In prossimità della porta d’ingresso si ammirano altre due tele di mirabile fattura che raffigurano, rispettivamente, “Gesù e la Samaritana” e “Gesù e il paralitico in barella”, attribuite anch'esse al Frate sambucese. Fra Felice, nato nel 1734 a Sambuca di Sicilia, in provincia di Agrigento, a soli vent'anni entrò nel Convento Francescano di Monte S. Giuliano assumendo il nome, per l’appunto, di Fra’ Felice. Diventato famoso dopo avere dipinto i Quattro Dottori ed i Quattro Evangelisti nel Convento francescano di Palermo, fu chiamato persino a Roma per dipingere in Vaticano una serie di tele celebrative in occasione della beatificazione del confratello Bernardo da Corleone. Il frate visse anche a Salemi prima della sua morte, avvenuta a Palermo nel 1805.

La cappelletta

Sul lato sinistro, invece, si apre una piccola e suggestiva cappelletta dove sono custodite le statue del Cristo Morto (Fig.10) e della Vergine Addolorata (Fig.11) che vengono portate in processione il Venerdì Santo a Salemi. Sempre in questa cappelletta inserito all'interno di una bara di vetro è posto un dolorante “Ecce Homo” (Fig.12) considerato miracoloso, in atto di schiudere le labbra. Secondo la tradizione, l’Ecce Homo avrebbe parlato al pio e santo parroco Pietro Roello (1689-1736) che lo aveva implorato di rafforzare la sua fede divenuta vacillante e che in tale occasione rimase con la bocca socchiusa. La scultura è realizzata in cartapesta di colore nerastra.

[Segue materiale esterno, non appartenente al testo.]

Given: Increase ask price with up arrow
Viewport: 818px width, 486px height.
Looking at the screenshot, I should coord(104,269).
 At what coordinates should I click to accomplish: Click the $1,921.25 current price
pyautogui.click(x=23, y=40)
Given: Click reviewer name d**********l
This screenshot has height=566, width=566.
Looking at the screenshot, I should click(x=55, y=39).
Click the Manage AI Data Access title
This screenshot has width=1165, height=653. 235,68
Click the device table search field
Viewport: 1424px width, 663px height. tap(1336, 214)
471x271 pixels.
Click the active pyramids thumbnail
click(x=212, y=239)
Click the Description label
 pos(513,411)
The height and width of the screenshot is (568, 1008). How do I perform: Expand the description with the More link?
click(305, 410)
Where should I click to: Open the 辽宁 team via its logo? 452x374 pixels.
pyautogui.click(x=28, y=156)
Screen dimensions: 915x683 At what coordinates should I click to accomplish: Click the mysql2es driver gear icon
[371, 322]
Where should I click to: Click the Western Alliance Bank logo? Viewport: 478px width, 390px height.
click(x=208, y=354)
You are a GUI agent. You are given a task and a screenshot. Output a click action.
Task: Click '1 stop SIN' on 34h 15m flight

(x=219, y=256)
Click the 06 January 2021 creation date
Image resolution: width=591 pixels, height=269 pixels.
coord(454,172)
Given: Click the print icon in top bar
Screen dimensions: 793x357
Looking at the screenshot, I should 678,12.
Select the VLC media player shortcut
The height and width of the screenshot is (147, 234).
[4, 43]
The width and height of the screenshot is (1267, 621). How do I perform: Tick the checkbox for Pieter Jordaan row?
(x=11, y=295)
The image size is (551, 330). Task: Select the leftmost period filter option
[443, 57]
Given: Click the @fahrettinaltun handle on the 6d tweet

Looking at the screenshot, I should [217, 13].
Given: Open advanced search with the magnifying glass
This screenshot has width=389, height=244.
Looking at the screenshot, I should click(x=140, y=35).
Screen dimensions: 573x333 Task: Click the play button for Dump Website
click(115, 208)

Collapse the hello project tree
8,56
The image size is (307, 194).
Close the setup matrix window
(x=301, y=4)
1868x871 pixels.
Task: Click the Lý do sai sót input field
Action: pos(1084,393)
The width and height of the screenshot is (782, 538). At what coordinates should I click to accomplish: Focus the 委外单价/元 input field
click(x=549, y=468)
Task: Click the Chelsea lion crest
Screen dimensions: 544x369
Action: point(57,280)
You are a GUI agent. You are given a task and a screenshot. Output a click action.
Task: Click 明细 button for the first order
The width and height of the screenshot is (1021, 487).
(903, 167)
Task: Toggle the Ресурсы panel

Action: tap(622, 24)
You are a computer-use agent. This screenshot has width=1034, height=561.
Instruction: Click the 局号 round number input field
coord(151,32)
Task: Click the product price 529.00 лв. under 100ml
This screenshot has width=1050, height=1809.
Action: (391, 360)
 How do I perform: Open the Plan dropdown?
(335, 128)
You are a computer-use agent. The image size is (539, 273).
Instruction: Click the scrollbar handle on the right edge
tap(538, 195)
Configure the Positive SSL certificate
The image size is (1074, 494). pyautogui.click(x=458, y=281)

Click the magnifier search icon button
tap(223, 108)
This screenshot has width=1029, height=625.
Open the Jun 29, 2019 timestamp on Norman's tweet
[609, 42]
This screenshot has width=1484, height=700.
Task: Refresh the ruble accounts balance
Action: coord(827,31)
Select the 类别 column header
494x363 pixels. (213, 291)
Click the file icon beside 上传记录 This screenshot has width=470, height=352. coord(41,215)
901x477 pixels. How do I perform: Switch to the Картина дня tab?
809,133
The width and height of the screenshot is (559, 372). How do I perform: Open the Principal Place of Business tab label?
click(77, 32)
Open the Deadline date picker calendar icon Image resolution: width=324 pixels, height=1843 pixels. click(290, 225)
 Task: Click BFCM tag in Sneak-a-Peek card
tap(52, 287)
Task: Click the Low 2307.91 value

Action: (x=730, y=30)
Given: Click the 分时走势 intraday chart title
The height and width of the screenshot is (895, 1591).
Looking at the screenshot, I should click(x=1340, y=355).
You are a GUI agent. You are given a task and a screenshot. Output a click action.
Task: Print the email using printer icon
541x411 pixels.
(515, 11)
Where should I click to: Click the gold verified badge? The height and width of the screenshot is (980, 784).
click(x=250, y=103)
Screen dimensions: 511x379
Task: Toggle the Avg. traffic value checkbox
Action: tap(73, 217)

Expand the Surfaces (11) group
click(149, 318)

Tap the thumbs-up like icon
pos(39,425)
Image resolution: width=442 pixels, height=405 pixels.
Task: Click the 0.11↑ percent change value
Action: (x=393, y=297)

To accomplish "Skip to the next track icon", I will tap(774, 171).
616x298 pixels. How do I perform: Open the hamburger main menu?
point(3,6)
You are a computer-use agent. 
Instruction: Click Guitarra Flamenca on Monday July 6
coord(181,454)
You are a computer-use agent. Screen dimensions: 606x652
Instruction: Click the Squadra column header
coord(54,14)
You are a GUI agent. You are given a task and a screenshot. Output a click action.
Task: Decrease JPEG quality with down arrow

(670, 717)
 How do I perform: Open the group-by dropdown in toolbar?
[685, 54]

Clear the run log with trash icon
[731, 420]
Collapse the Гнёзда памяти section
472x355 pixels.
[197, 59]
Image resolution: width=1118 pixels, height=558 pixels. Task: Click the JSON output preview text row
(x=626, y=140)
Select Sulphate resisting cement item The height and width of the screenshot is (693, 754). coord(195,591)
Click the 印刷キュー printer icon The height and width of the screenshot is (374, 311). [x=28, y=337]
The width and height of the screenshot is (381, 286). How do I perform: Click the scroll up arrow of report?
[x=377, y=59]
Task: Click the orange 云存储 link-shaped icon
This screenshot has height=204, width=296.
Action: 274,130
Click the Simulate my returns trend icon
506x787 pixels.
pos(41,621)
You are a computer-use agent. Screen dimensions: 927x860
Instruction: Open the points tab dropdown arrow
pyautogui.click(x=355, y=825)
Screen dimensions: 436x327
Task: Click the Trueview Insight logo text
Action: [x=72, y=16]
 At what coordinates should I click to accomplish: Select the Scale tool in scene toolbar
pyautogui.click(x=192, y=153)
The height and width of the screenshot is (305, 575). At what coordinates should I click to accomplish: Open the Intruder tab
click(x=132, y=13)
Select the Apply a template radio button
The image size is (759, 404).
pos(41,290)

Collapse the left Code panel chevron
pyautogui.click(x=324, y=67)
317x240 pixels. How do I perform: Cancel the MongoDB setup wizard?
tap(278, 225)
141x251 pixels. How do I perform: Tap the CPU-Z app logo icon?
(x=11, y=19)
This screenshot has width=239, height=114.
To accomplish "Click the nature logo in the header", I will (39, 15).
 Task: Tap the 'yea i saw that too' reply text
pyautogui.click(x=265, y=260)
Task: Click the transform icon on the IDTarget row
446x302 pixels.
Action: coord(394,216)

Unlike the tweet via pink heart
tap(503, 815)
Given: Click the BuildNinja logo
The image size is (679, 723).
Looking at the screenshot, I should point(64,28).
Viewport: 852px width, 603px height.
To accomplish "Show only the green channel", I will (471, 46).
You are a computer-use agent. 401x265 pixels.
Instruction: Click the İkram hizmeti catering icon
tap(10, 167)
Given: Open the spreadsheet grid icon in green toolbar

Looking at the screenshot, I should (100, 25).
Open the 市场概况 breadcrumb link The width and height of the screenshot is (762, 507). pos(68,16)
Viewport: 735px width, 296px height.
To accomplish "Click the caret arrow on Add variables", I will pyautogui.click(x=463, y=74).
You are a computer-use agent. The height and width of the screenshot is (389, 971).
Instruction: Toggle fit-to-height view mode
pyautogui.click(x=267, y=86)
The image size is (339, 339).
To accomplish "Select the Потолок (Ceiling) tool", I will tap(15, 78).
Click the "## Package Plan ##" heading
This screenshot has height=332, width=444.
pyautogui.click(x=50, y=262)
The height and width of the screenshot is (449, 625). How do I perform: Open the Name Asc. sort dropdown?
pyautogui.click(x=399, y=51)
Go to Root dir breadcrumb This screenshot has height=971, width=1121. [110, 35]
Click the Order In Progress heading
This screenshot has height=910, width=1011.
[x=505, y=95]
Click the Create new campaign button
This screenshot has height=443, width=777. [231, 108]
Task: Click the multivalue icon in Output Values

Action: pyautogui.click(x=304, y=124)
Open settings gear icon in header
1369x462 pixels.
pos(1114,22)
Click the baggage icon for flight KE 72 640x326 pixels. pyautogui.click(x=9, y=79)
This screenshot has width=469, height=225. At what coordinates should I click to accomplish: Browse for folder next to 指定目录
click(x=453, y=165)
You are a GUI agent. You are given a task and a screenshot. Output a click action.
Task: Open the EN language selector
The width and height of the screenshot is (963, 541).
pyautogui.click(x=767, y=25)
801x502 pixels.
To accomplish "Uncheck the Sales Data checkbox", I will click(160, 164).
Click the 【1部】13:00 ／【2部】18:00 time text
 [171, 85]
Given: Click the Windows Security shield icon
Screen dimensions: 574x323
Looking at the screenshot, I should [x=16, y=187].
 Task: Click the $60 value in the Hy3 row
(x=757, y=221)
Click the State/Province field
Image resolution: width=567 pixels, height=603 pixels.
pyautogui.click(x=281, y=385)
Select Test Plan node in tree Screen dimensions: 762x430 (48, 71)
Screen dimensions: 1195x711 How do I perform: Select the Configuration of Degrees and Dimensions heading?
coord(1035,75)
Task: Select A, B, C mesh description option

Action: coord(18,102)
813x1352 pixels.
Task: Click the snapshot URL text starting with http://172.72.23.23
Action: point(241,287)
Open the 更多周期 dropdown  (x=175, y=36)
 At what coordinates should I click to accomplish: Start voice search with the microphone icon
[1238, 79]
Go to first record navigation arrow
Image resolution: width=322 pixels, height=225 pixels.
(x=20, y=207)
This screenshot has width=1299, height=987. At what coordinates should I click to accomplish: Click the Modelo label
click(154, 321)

Fig. 12: Cristo miracoloso

Attualmente la chiesa di Sant'Annedda è chiusa al culto e viene riaperta soltanto durante le feste religiose più solenni del paese o durante le funzioni religiose del Venerdì Santo; queste culminano con il tradizionale pellegrinaggio dei fedeli i quali, in file ordinata, si recano per baciare i piedi o il costato del Cristo deposto dalla croce.

 

Bibliografia:

  • Cammarata P., Il castello e le campane, Palermo 1993.
  • Riggio Scaduto S., Salemi. Storia- Arte- Tradizioni, Caltanissetta 1998.